Mengetahui hal ini pun aku mendadak pusing, mengapa ceritanya jadi rumit seperti ini, Esmeralda. Andai Royano tahu dari awal, sudah barang tentu dia yakin akan susah meyakinkan para orang tua mereka. Mengetahui sejarah namun tidak sekalipun melihat rupa, beginilah nasib mereka sekarang.
"Bang__"
"Bang__" suara keduanya terdengar nyaring di telingaku. Tidak ada yang keliru dengan cinta mereka, tidak ada yang salah. Mereka tidak memiliki hubungan darah dan dalam agama pun tidak ada larangan untuk mereka menyatukannya dalam pernikahan. Yang menjadi masalah adalah bagaimana mantan suami istri bisa dengan legowo, menenggelamkan ego, berdamai dengan masa lalu demi melihat kebahagiaan putra-putri mereka.

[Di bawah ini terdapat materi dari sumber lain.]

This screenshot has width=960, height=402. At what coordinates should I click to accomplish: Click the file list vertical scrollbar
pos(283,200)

"Abang, satu-satunya alasan untuk mereka berdamai dengan masa lalu hanya satu yaitu abang. Bang Gavin tolonglah kami." Roy memohon kepadaku.

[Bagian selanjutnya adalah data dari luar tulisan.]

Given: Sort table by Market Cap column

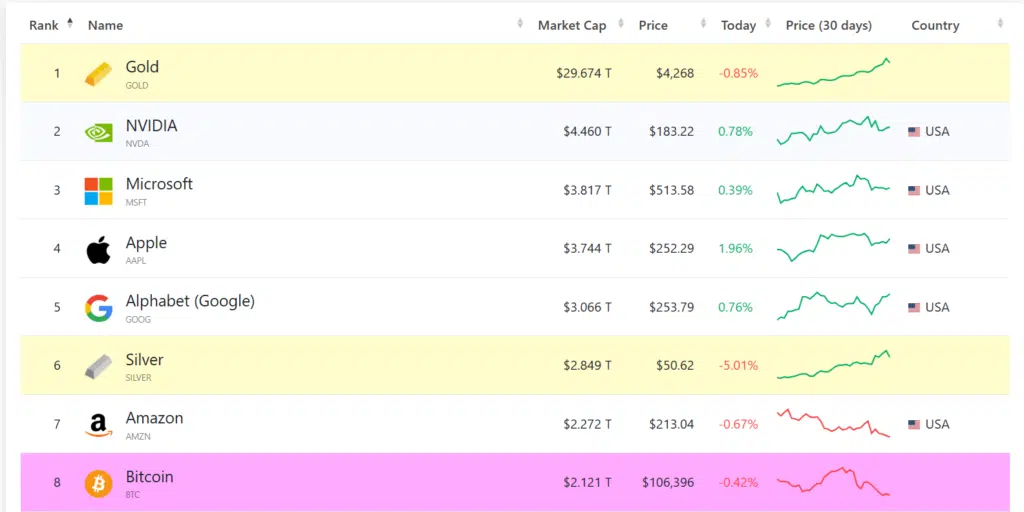Looking at the screenshot, I should pyautogui.click(x=572, y=25).
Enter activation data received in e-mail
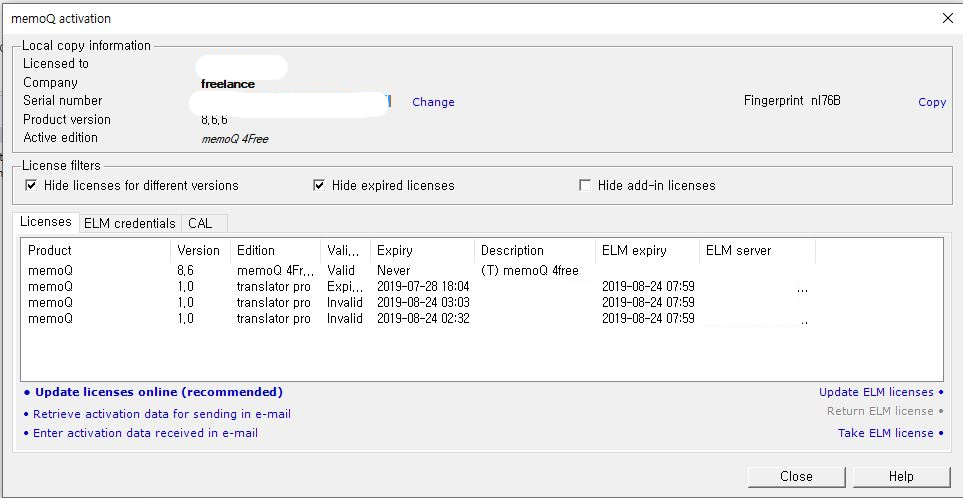963x498 pixels. coord(145,433)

"Atau jika tidak mungkin, Bang Ori bisa kan jadi wali nikah adik? Kita saudara seayah, papa kita sama jadi bisa kan Abang mewakili papa untuk menikahkan adik dengan Roy?" hal gila apa lagi ini. Aku saja masih enggan untuk memikirkan bagaimana nasibku mendatang, aku akan menikah dengan siapa, mengapa ini justru dipusingkan dengan urusan kedua adikku yang ingin menikah dan aku ditodong menjadi wali nikahnya. Apa aku ingin membuka perang dunia ketiga dengan papa dan mama, rasanya tidak mungkin.

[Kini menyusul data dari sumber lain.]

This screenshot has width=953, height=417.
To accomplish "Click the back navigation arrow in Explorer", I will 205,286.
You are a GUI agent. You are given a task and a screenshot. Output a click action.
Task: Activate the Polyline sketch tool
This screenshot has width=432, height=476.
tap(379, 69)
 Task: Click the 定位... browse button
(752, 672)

Tapi jika mengingat apa yang telah mereka lakukan pada masa laluku, rasanya saat ini pun aku ingin menyatukan kedua adikku ini supaya mereka juga mengerti, kesewenang-wenangan itu tentu telah memberikan banyak dampak negatif, untuk kami contohnya, anak-anak mereka.
"Bang, mau ya jadi wali nikah kami?"
"Yang benar saja, itu menyalahi aturan Dek. Lagian pappous dan yaya juga tidak akan setuju abang melakukan ini. Kita bicarakan bersama masalah ini dengan orang tua mereka. Biar pappous dan yaya menjadi penengah nantinya. Abang akan mencoba untuk membicarakan ini dengan pappous dan yaya baru nanti kalian main ke rumah kami."
Kita bisa merencanakan banyak hal, mencoba merangkai hari untuk bisa melangkah bersama. Terpenting dari semua hal di dunia ini adalah usaha dan doa. Bukankah Allah telah menjaminnya, ud'uuni astajib lakum, berdo'alah maka Aku akan mengabulkannya.